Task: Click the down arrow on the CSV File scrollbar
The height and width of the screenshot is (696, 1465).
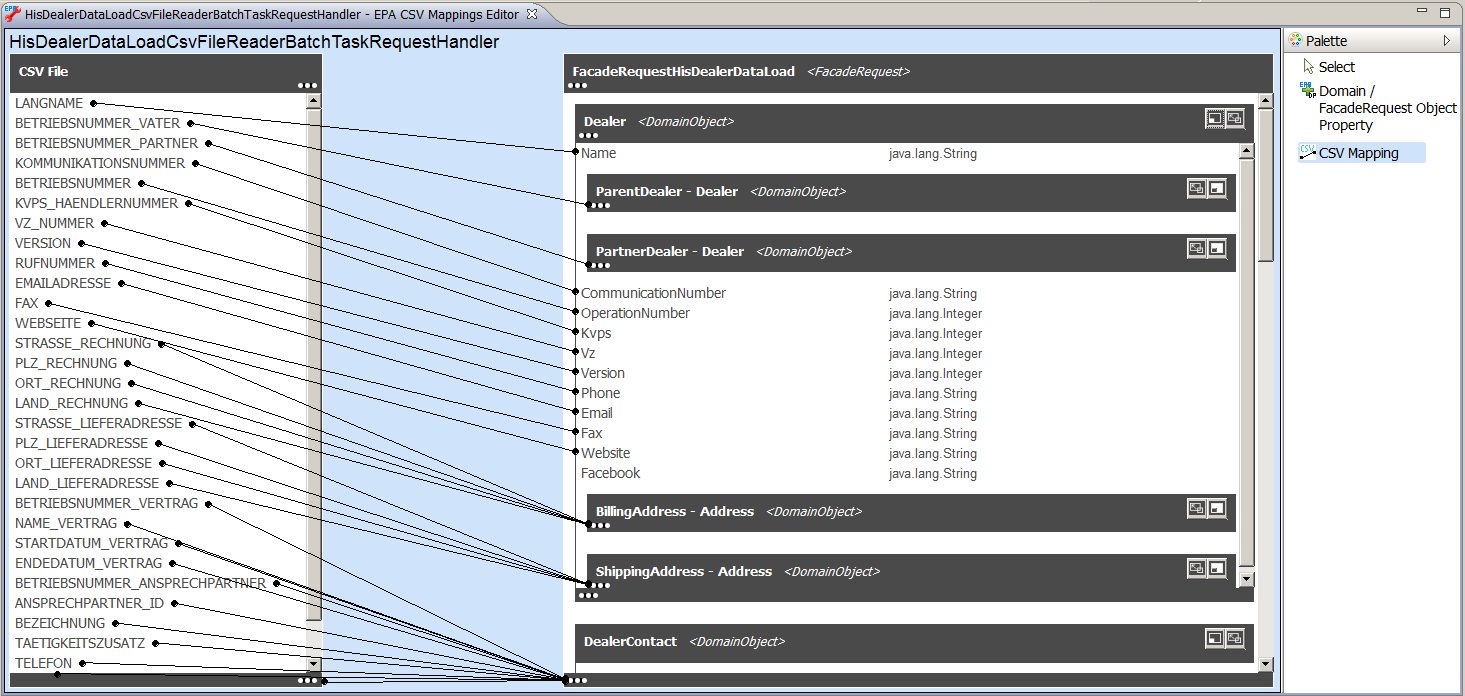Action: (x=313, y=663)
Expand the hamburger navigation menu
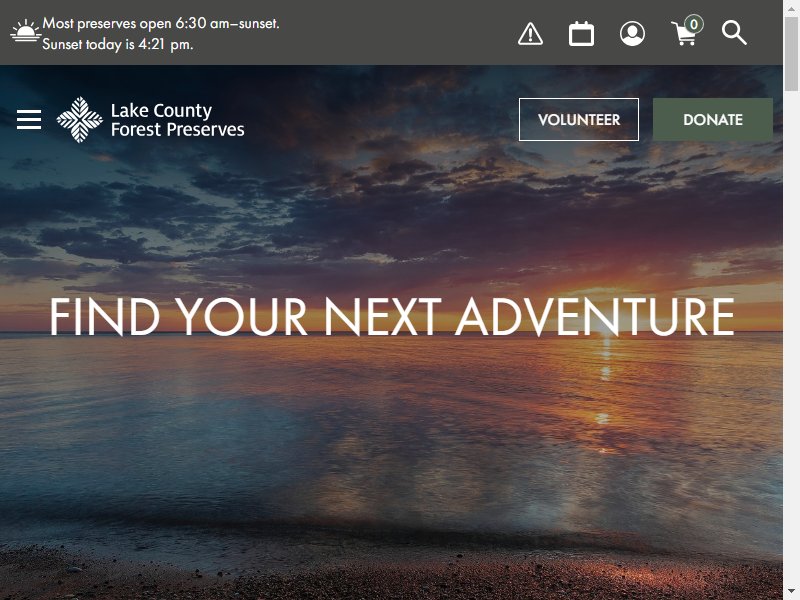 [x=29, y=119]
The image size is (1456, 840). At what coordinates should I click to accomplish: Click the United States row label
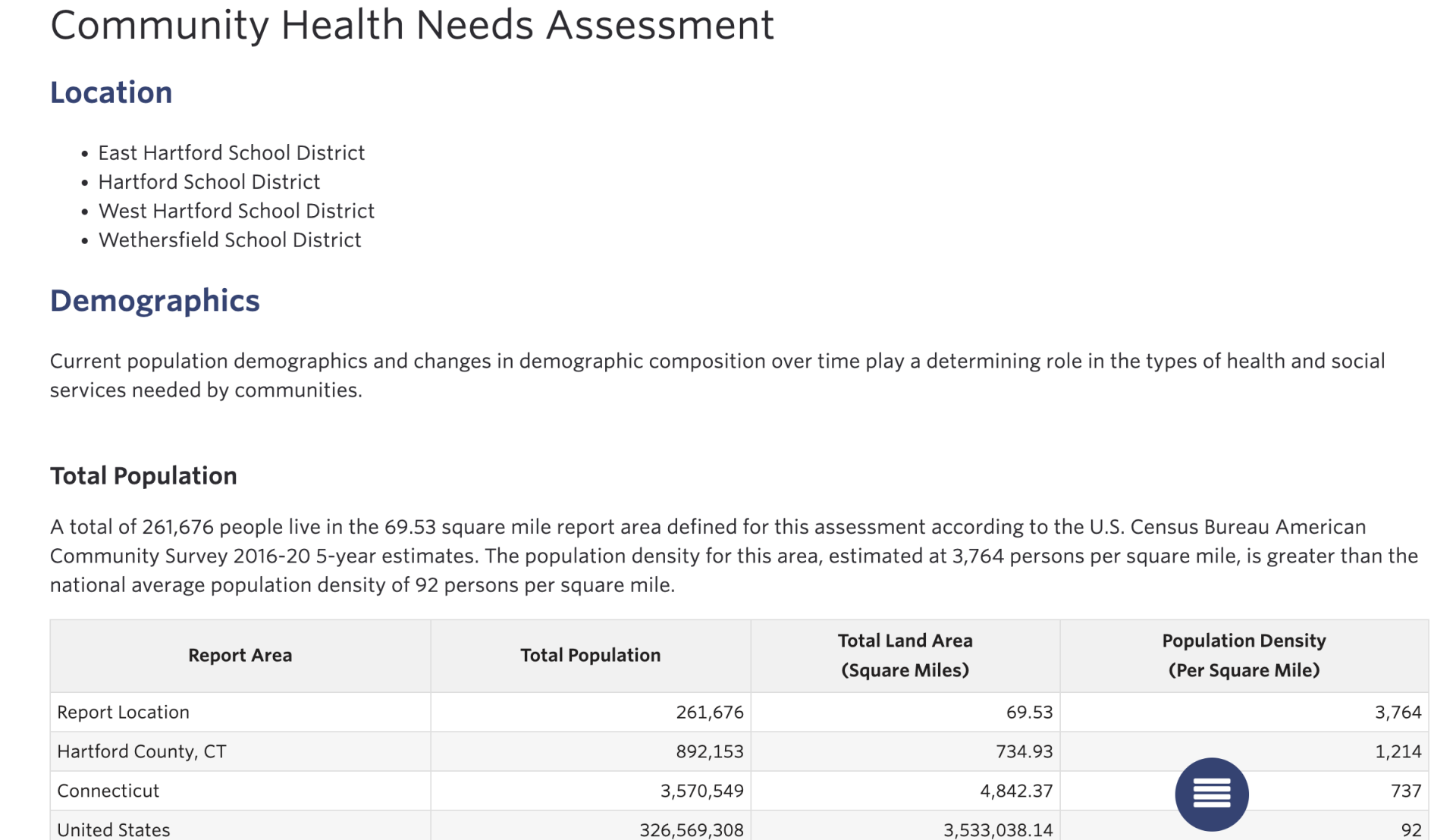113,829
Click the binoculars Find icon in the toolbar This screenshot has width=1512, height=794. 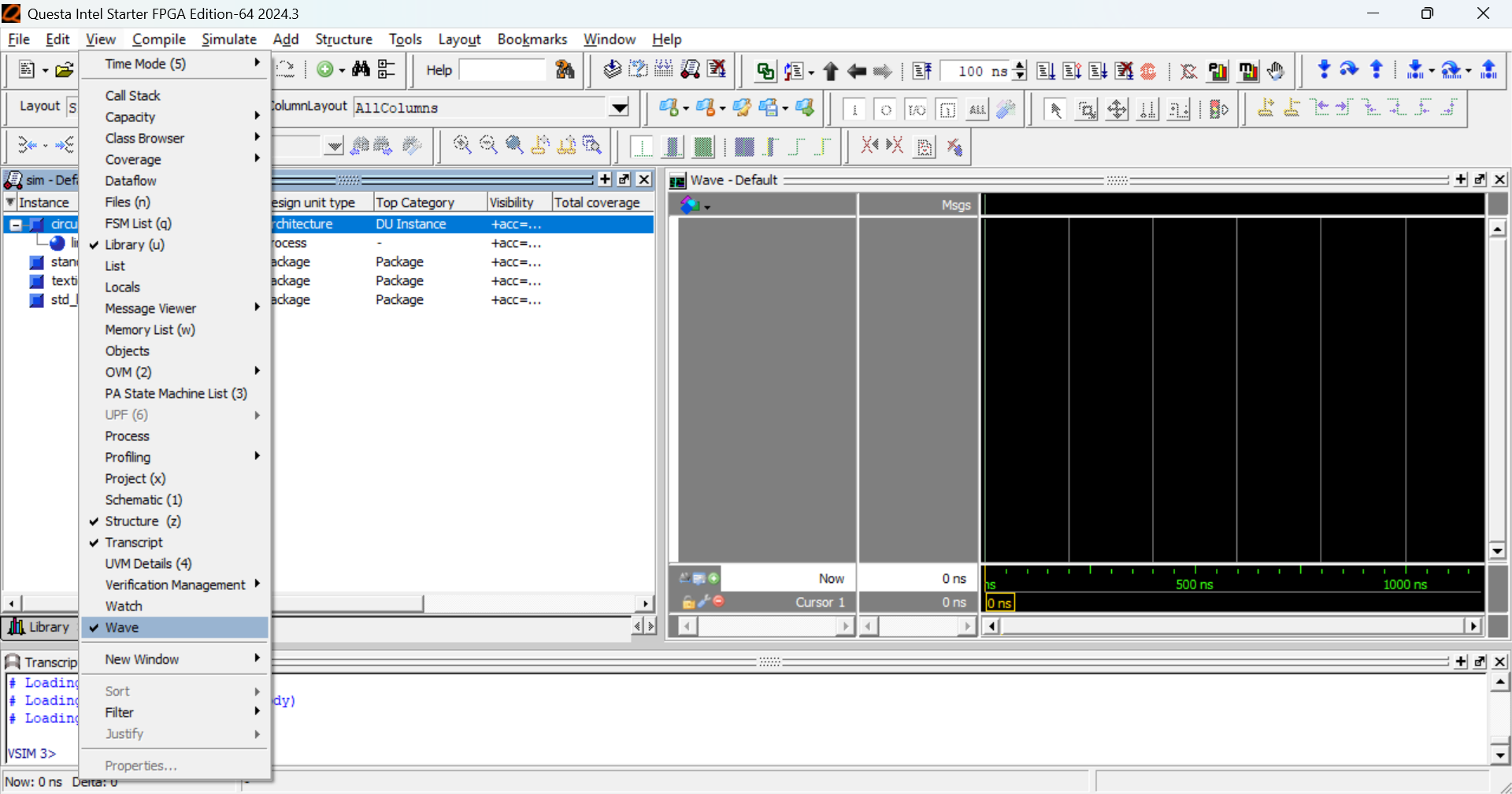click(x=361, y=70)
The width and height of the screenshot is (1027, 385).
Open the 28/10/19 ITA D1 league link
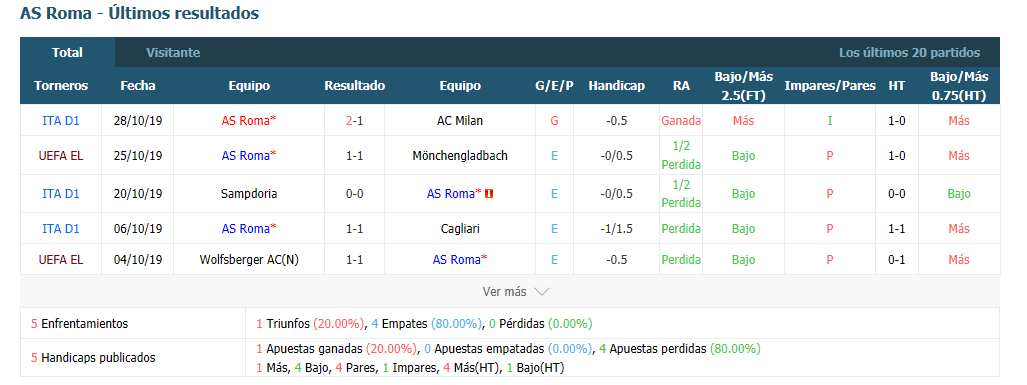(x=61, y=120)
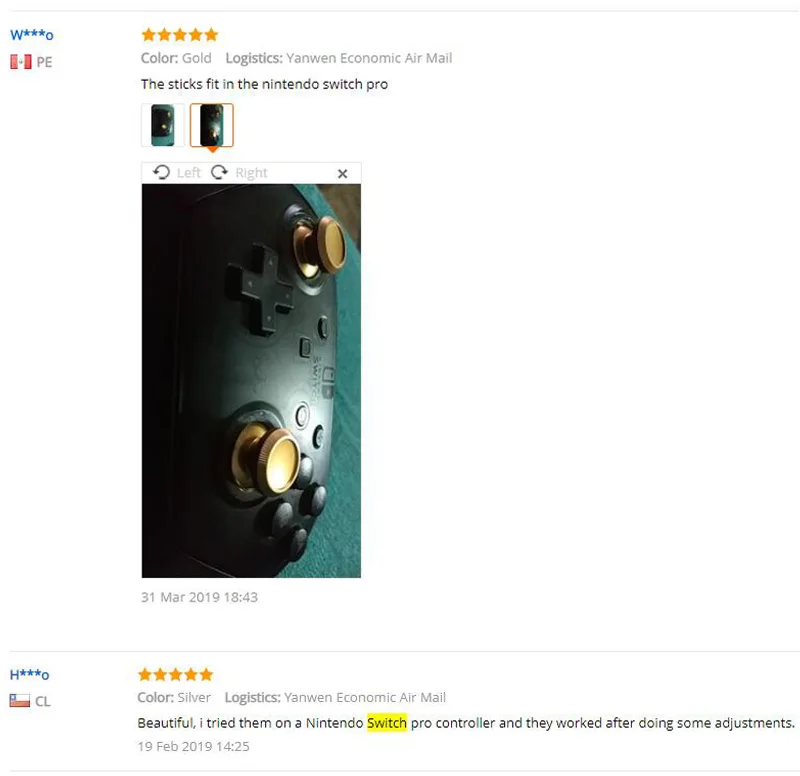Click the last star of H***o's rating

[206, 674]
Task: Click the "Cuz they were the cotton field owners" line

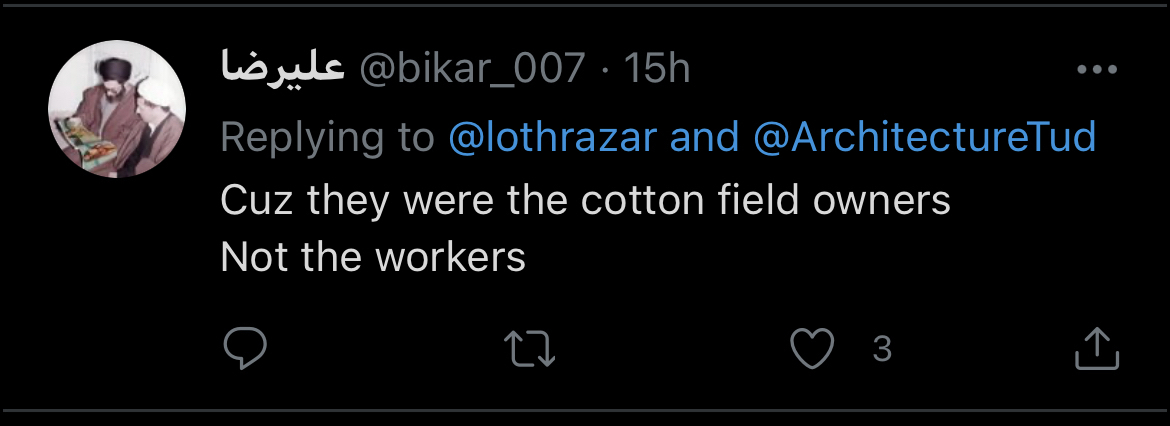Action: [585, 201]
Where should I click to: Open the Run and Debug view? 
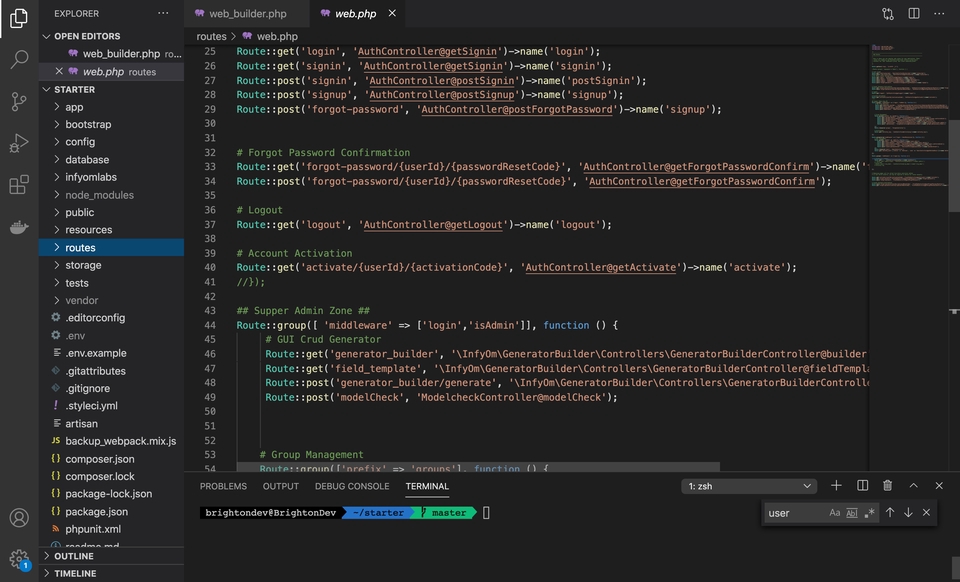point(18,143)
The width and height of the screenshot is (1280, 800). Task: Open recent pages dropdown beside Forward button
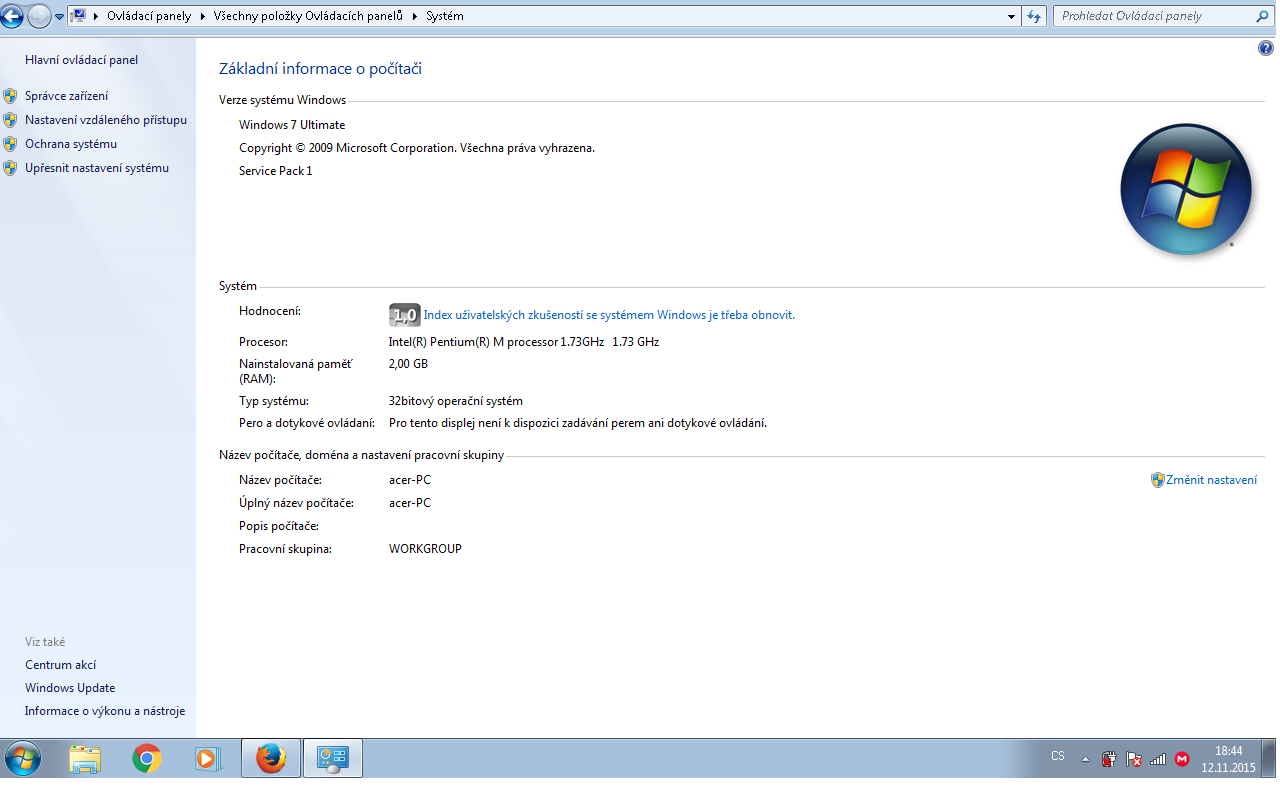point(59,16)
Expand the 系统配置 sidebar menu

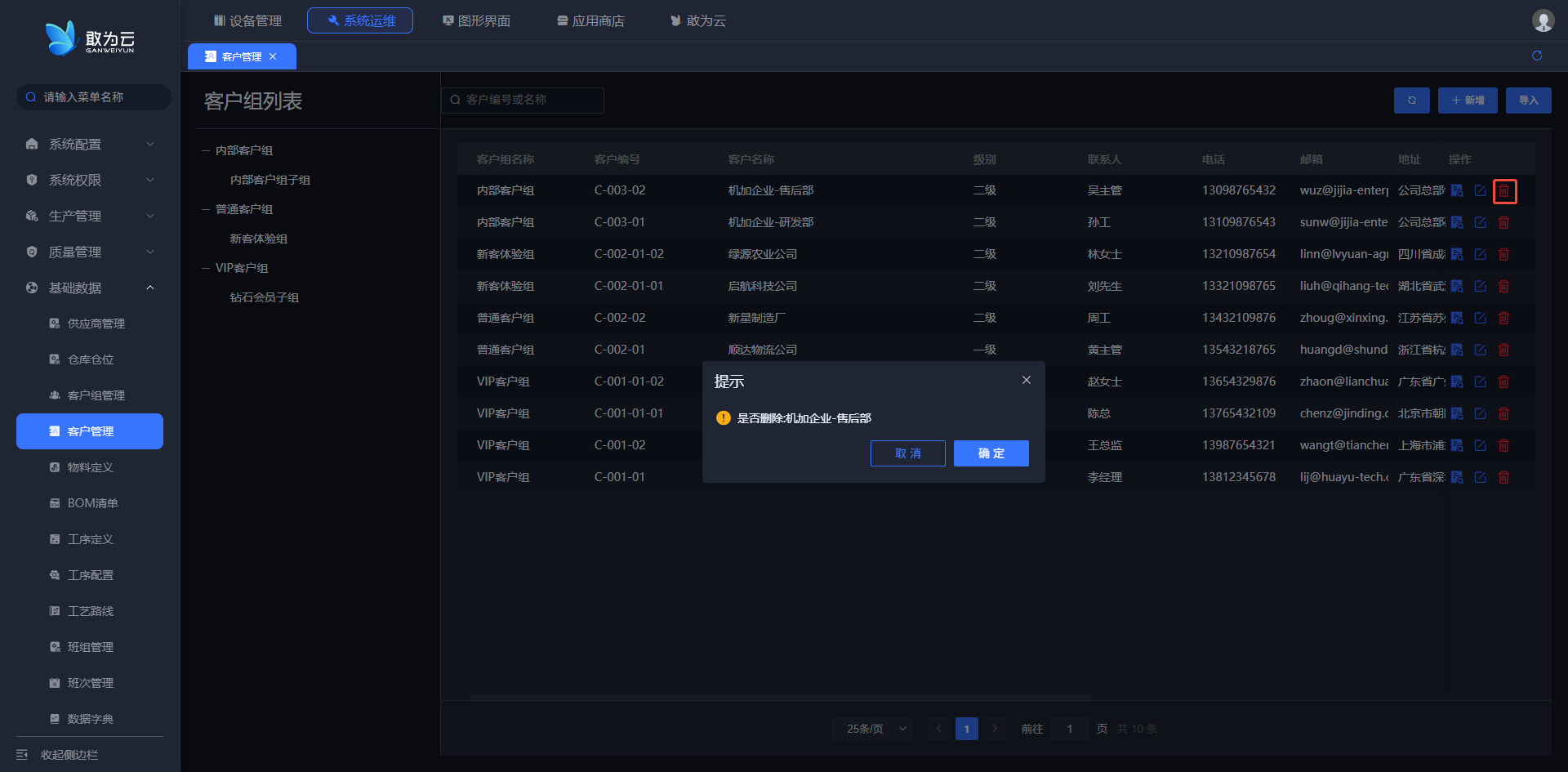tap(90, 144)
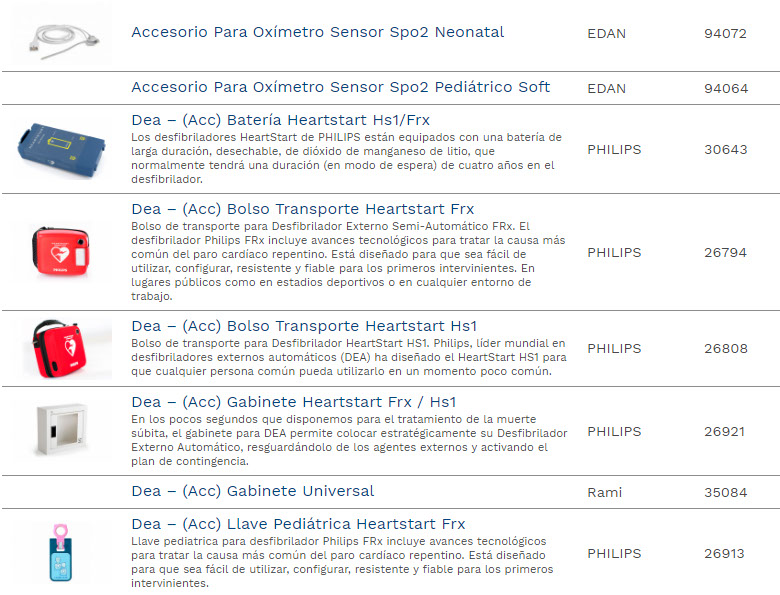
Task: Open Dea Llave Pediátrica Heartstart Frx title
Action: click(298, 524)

########################################

- **Your objective**
All lines from the one that contains "The width and height of the screenshot is (1280, 800)." through the last line of the data should be retyped exactly, with the pictures left out.

- **Response to the task**
The width and height of the screenshot is (1280, 800). Task: Open recent pages dropdown beside Forward button
point(59,16)
Expand the 系统配置 sidebar menu

tap(90, 144)
Task: Open Dea Llave Pediátrica Heartstart Frx title
Action: click(298, 524)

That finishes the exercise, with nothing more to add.